Let \( B,I, \) and \( L \) be the pairwise disjoint sets of blank nodes, literals and IRIs, respectively. In addition, let \( BIL \), \( BI \), and \( IL \) be the abbreviations of \( B\mathop \cup \nolimits I\mathop \cup \nolimits L, B\mathop \cup \nolimits I \), and \( I\mathop \cup \nolimits L \), respectively. The abbreviation \( BIL \) can be referred as RDF term.

Definition 11.

A triplet \( (s,p,o) \in BI \times I \times BIL \) is called as RDF triple, where predicate \( p \) connects subject \( s \) with object \( o \) . Let the finite set of RDF triple be denoted by \( RDF_{3} \).

Definition 12.

Let the infinitive set of RDF triples be denoted by \( RDF_{DB} \) and be called as RDF database (or RDF document).

The data storage model of semantic web can be described by Definition 11 and 12. However, a query language is needed in order to access and manipulate the data stored in such a way. One of the semantic technologies, SPARQL query language was designed for this purpose. Since the RDF triples can be considered as directed edges, the RDF database can be seen as a directed graph. Due to this solution, the SPARQL language reduces the RDF database searching to graph pattern matching [10].

Ontology is one of the key components of semantic web, which describe the relations, rules and restrictions among the concepts.

Definition 13.

An ontology is a structure \( {\mathcal{O} := }(C, \le_{C} ,P,\sigma ) \) , where \( C \) and \( P \) are the disjoint sets of classes and properties, respectively. A partial order \( \le_{C} \) on \( C \) is called as class hierarchy while the function \( \sigma :P \to C \times C \) describes the signature of properties. Let \( c_{1} ,c_{2} \in C \) be two classes. If \( c_{1} \le_{C} c_{2} \) , then \( c_{1} \) is the subclass of \( c_{2} \) while \( c_{2} \) is the superclass of \( c_{1} \) [11].

The following definitions will be used in the description of the semantic component of CAESAR model.

Definition 14.

Let \( link:RDF_{3} \times RDF_{3} \to \{ true,false\} \) be a Boolean function, which decides whether two RDF triples are directly accessible from each other or not. Let \( { \rightsquigarrow } \) denote this function.

The behavior of function \( link \) can formally be described in the following way:

$$ \begin{aligned} & \left( {s_{1} ,p_{1} ,o_{1} } \right){ \rightsquigarrow }\left( {s_{2} ,p_{2} ,o_{2} } \right) = \\ & \quad \left\{ {\begin{array}{*{20}c} {true, if s_{1} \ne s_{2} \wedge \left( {o_{1} = s_{2} \vee o_{2} = s_{1} \vee \left( {o_{1} = o_{2} \wedge o_{1} \notin L} \right)} \right)} \\ {false, otherwise} \\ \end{array} } \right., \\ \end{aligned} $$
(3)

where \( \left( {s_{1} ,p_{1} ,o_{1} } \right),\left( {s_{2} ,p_{2} ,o_{2} } \right) \in {\text{RDF}}_{3} \).

The directly accessible (one step relation) RDF triples can be obtained using function \( link \). The indirectly accessible RDF triples can be determined using a method which is similar to the derivation method of formal languages theory.

Definition 15.

* **What you are asked to do**:
Answer these questions from the RDF excerpt above:
1. Which query language was designed to access and manipulate data stored as RDF triples?
2. What is the partial order on C called in Definition 13?
3. Since RDF triples can be treated as directed edges, what can the RDF database be seen as?

* **Available data**:
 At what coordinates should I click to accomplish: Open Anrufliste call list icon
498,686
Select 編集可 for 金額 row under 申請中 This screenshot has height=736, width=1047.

* **Answer to this exercise**:
1. SPARQL
2. The class hierarchy
3. A directed graph